What lines of the data hold the string "конвектора"? Copy them all.

**Information:**
━━━━━━━━━━━━━━━━━━━━
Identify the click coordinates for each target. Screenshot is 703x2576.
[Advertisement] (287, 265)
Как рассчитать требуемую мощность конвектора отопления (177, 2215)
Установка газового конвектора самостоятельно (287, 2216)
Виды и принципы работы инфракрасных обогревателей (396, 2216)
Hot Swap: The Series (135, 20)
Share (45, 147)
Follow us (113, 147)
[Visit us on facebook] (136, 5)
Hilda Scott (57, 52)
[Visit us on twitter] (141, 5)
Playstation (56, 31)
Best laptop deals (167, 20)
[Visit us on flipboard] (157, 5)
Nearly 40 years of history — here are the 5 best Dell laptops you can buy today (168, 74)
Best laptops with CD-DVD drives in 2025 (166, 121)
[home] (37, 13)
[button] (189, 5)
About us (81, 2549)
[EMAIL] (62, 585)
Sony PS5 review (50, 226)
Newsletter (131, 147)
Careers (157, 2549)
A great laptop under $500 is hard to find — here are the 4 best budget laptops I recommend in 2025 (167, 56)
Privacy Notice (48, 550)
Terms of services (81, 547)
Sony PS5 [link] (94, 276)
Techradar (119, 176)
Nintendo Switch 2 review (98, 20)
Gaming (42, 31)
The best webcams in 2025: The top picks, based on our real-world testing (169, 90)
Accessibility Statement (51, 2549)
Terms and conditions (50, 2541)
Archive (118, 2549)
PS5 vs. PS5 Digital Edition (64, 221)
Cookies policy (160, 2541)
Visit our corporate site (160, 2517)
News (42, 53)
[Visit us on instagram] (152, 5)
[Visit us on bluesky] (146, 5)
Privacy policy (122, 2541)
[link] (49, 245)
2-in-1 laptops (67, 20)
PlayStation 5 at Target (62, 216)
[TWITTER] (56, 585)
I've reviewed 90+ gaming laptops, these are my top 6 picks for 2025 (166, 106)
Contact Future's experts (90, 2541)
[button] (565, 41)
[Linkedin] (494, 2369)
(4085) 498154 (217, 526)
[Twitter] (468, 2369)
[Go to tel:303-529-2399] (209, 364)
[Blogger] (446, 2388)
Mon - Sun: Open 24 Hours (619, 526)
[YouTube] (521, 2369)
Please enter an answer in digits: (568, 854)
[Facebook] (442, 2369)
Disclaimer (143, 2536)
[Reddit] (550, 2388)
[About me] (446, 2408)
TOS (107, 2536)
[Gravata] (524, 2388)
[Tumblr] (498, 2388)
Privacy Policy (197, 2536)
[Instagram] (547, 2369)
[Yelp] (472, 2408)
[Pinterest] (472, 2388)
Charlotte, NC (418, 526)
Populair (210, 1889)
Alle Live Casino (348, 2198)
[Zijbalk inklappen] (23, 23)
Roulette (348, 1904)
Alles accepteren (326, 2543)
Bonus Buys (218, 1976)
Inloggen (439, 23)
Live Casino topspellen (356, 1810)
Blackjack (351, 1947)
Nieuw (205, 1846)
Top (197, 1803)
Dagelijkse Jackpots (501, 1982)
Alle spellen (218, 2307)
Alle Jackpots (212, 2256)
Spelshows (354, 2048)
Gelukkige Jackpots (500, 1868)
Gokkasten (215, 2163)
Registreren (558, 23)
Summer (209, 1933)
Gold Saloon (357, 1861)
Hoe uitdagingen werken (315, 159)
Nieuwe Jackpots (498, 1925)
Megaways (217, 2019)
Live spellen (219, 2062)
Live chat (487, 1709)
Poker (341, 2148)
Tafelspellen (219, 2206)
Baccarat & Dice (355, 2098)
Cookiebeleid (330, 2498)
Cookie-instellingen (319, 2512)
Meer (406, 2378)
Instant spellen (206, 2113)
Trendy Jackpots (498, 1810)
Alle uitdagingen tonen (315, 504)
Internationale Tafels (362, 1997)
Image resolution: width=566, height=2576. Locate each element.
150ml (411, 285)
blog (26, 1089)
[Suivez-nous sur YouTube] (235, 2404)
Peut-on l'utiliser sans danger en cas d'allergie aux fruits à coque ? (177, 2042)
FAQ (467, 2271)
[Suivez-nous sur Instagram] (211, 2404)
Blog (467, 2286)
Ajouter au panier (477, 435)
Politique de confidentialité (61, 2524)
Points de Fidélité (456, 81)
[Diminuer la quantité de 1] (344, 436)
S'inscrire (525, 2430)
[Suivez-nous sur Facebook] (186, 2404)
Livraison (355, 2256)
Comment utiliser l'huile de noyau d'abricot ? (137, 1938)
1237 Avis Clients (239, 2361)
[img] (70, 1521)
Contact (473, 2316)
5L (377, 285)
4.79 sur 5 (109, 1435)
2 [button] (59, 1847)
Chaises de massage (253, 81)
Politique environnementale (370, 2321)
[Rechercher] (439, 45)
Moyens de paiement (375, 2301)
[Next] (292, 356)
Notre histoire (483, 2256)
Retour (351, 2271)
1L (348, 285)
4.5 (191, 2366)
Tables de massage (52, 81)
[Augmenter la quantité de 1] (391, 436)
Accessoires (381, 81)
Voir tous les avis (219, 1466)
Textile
━━━━━━━━━━━━━━━━━━━━
**Result for this exercise:**
Как рассчитать требуемую мощность конвектора отопления (177, 2215)
Установка газового конвектора самостоятельно (287, 2216)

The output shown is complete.